The story seems to have some basis in your real life. Your character went to Northwestern, and you and Maya are really friends. How much were you drawing from your own life for holiday memories and experiences?
There’s been a real shift in the public appetite for female-driven stories. At least that’s what we felt when we made Wine Country. I feel very fortunate because it wasn’t on purpose. But [it was] just as we started to talk about what the story was we wanted to tell. There are a lot of untold stories about female friendship. Women are pulled in a lot of different directions, working women with families especially. There’s still a lot to be examined in terms of what feeds them emotionally and what drains them? Even though [this story is] light-hearted and fun, it’s about community and found family and friendship and how those relationships are prioritized and devalued. We come back to: what’s our idea of family? That’s always a recurring theme for all of us at the holidays. That’s what I ended up being drawn to, wanting to write about what that means. What I’ve learned in the last several years, and I’m still learning, is friendship takes time. It takes the kind of time that work and children and spouses take. Things like modern technology [have helped] — the SNL girls talk every day via text. Other friendships have required maintenance in a way that I’ve had to make a priority and that feeds me. It’s not just [that] it takes something from me; it gives me something back. One ladies getaway for one night or going out with those girls for dinner can feed me emotionally for six months the way that nothing else can. I have a really close friend who lives in Los Angeles, and I always try to make a priority of seeing her when I go even if I’m only there for 24 hours. Because I can connect with her and find a part of myself that exists independent of all of my other obligations. That sounds corny, but that’s the heart of the story — how important those moments are in our lives.

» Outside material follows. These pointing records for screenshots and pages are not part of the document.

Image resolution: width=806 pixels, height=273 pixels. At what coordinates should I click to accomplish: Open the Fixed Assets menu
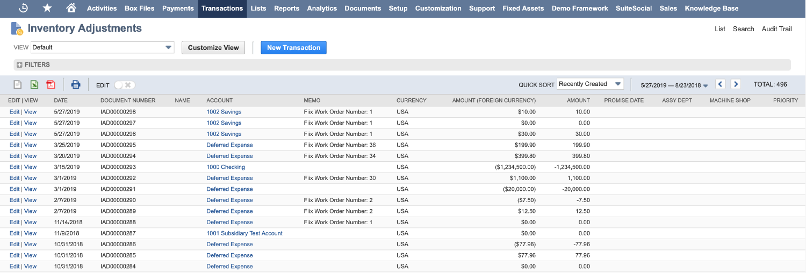523,8
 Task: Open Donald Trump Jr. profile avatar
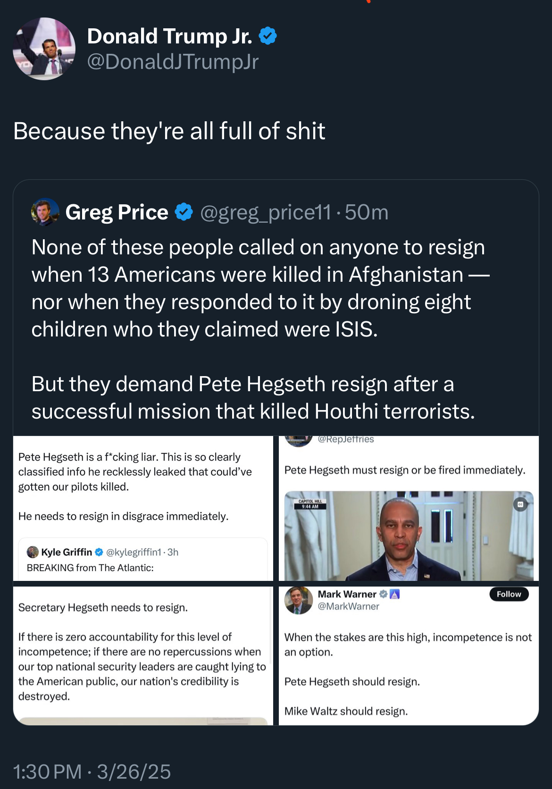44,49
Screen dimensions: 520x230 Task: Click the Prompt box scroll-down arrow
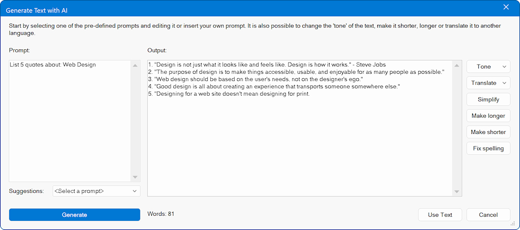(135, 177)
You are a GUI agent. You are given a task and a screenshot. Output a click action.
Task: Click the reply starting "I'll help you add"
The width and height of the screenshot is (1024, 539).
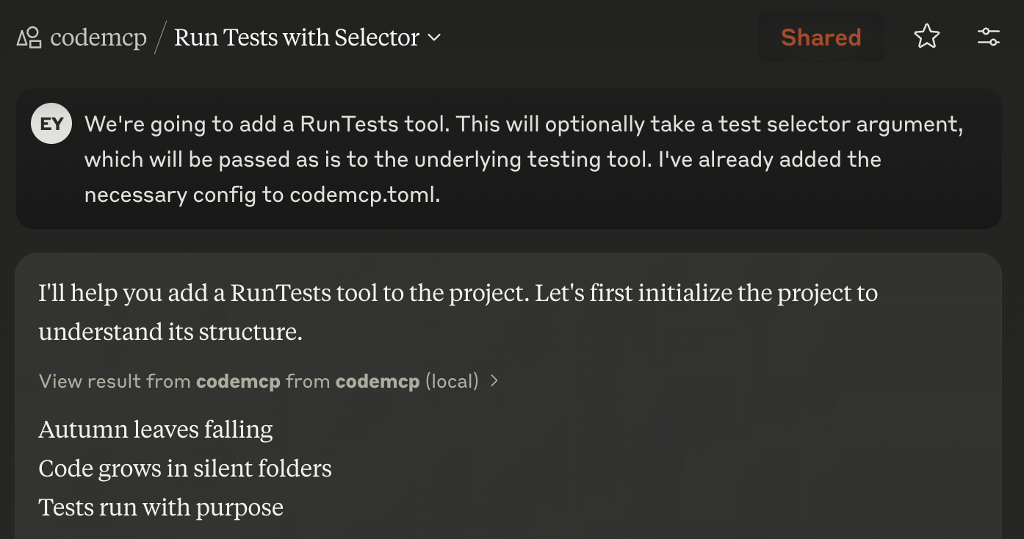tap(458, 312)
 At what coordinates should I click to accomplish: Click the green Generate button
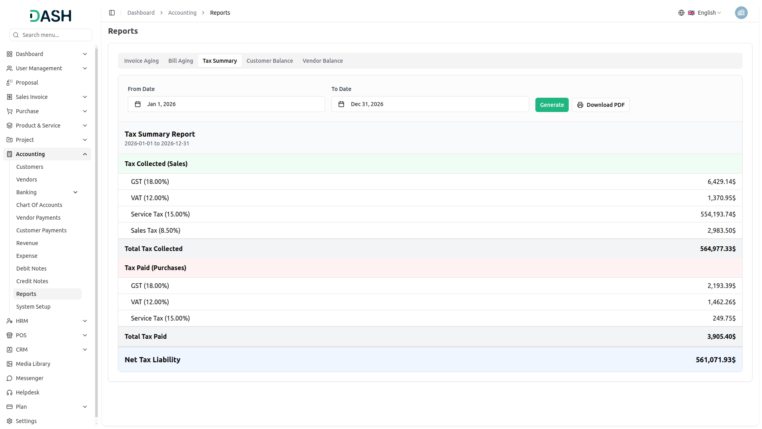click(x=552, y=105)
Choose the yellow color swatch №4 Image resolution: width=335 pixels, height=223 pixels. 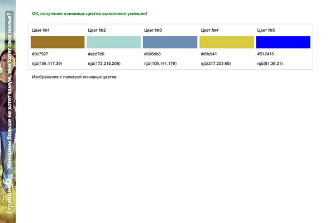pos(227,42)
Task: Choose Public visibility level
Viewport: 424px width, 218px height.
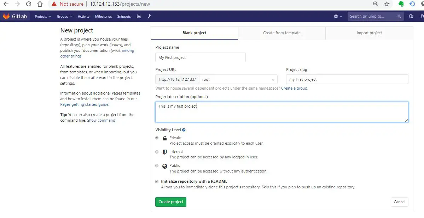Action: click(x=157, y=166)
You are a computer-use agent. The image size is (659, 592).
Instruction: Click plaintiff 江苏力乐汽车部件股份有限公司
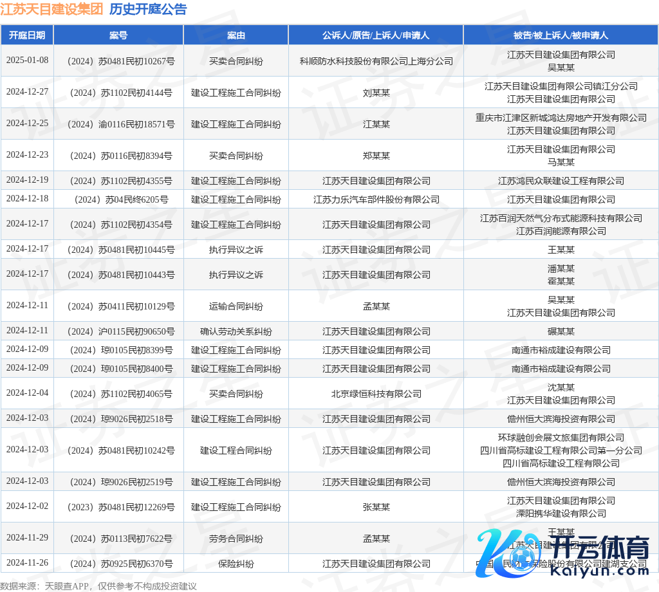376,199
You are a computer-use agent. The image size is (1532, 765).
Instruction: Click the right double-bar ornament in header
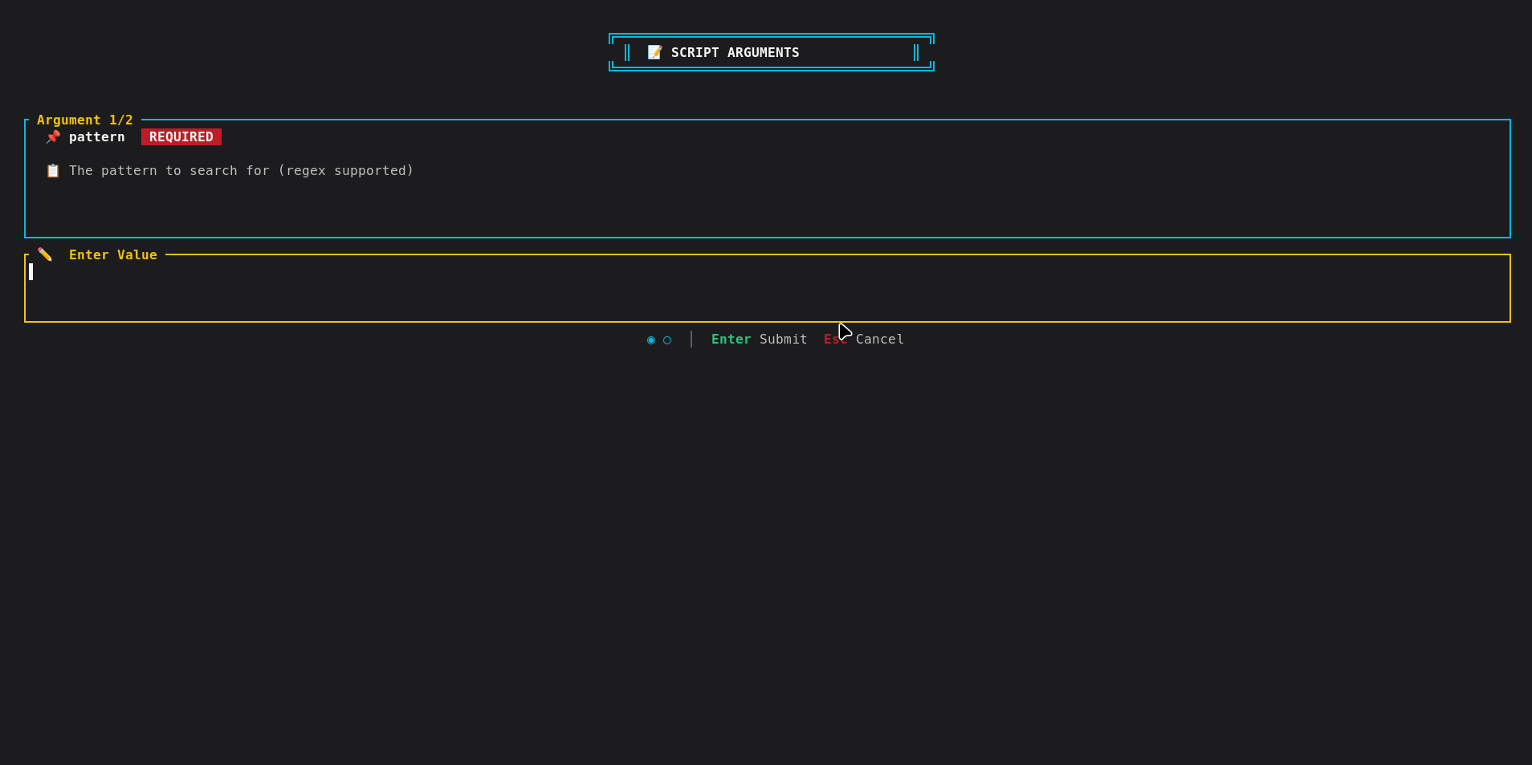pyautogui.click(x=916, y=52)
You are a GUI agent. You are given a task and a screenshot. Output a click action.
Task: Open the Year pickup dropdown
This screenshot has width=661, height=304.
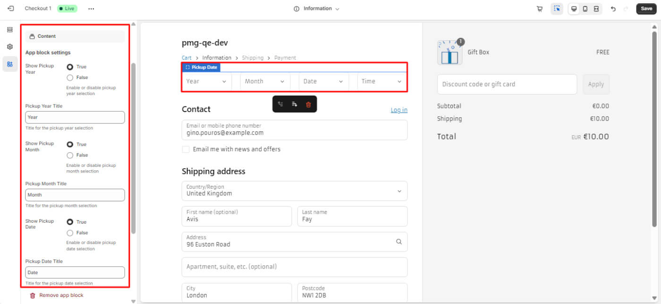pos(206,81)
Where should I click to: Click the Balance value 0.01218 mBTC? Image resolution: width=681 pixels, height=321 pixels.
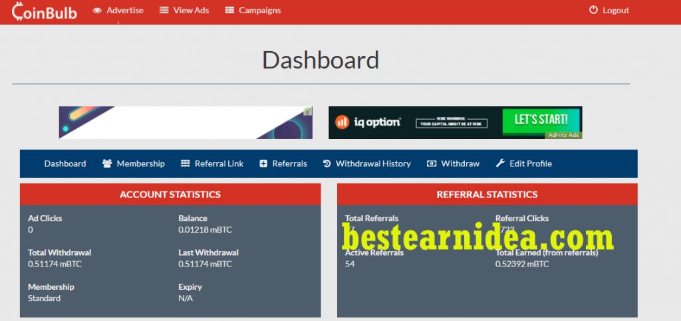click(x=205, y=230)
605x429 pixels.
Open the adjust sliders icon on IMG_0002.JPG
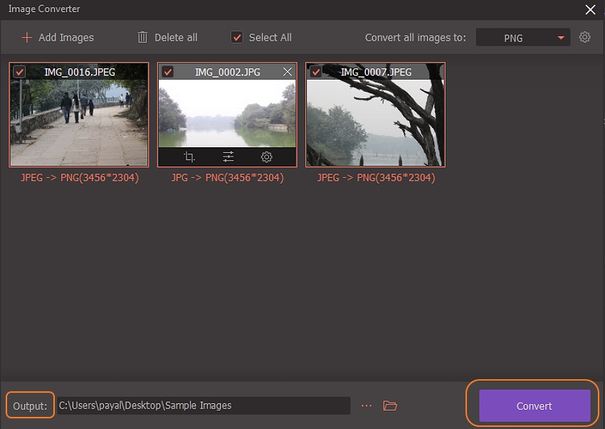[228, 157]
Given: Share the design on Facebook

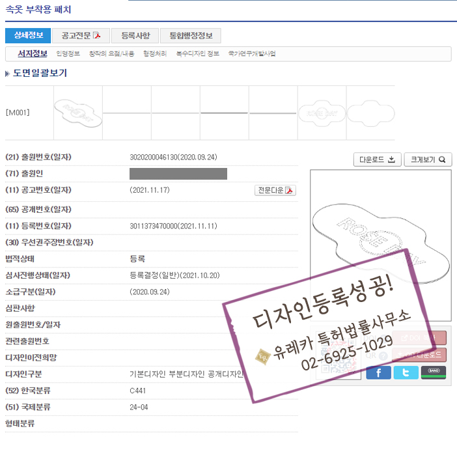Looking at the screenshot, I should (378, 372).
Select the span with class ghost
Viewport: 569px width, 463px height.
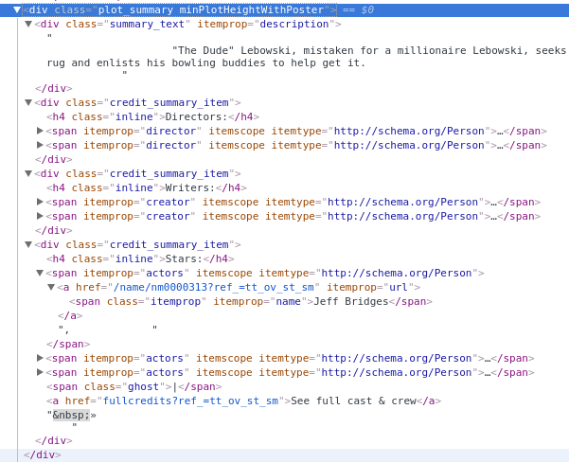[133, 386]
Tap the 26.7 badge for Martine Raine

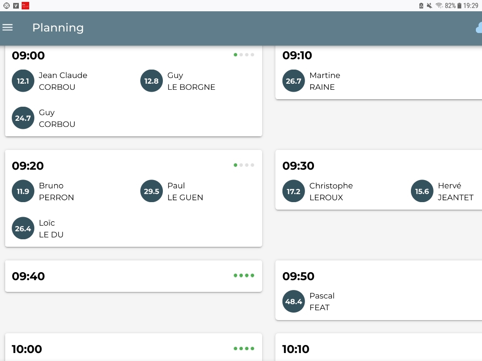click(x=294, y=81)
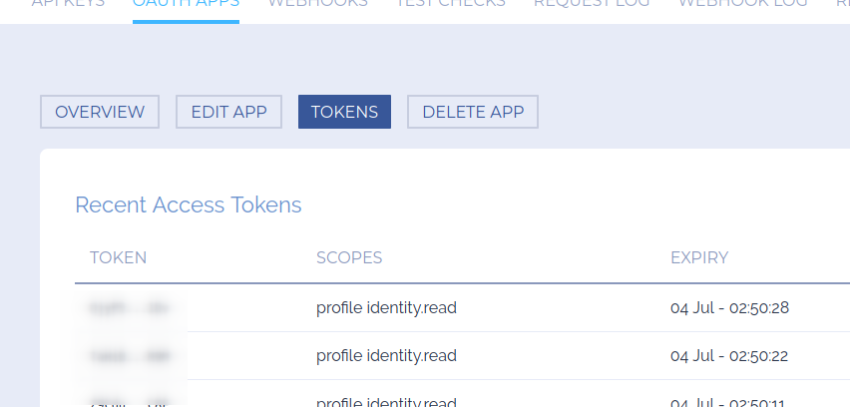
Task: Click the first row's profile identity.read scopes
Action: click(x=386, y=308)

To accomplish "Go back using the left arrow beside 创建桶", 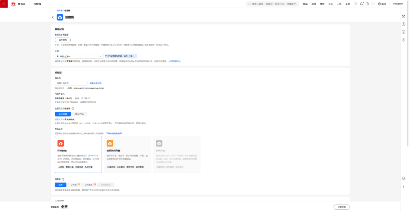I will pyautogui.click(x=53, y=18).
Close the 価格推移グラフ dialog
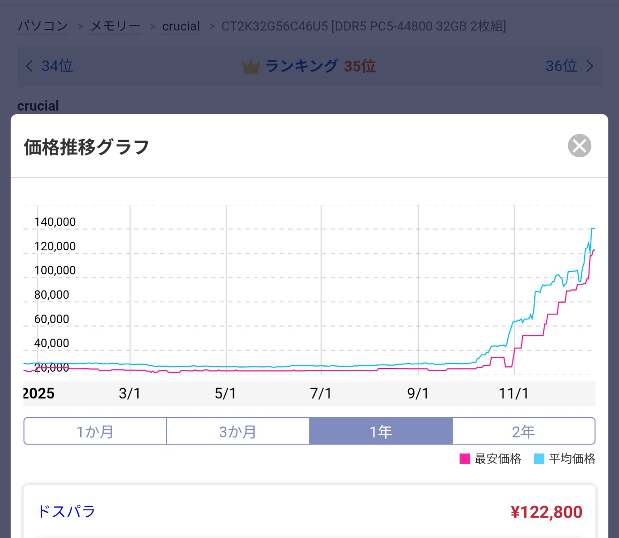The height and width of the screenshot is (538, 619). 579,146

In regards to you and Maya, you guys have this incredible ability to riff with each other. Did any of the scenes come out of the two of you riffing together in the studio?
It’s definitely a scripted show. For sure. But yeah, we very deliberately hired excellent improvisers. These are all people that have come from the Groundlings, so there’s a lot of comfort and freedom with improvisation. We’ve definitely had a lot of really funny moments happen in the booth that we held on to. Someone like Maya is fun to play with, so we deliberately had Sugar and Booze read as much as possible together in their scene-work because organic things are going to happen that aren’t on the page.
Looking back, what do these two holiday projects mean to you?
This has been a year of total personal bucket list challenges met. I’m super proud of the record. I’m so proud that I wrote music on it. It’s exactly the record I wanted to make. It’s nostalgic. It’s throwback. It’s joyful. It’s ridiculous. It’s happy. The Audible was its own entity entirely and has been a real labor of love.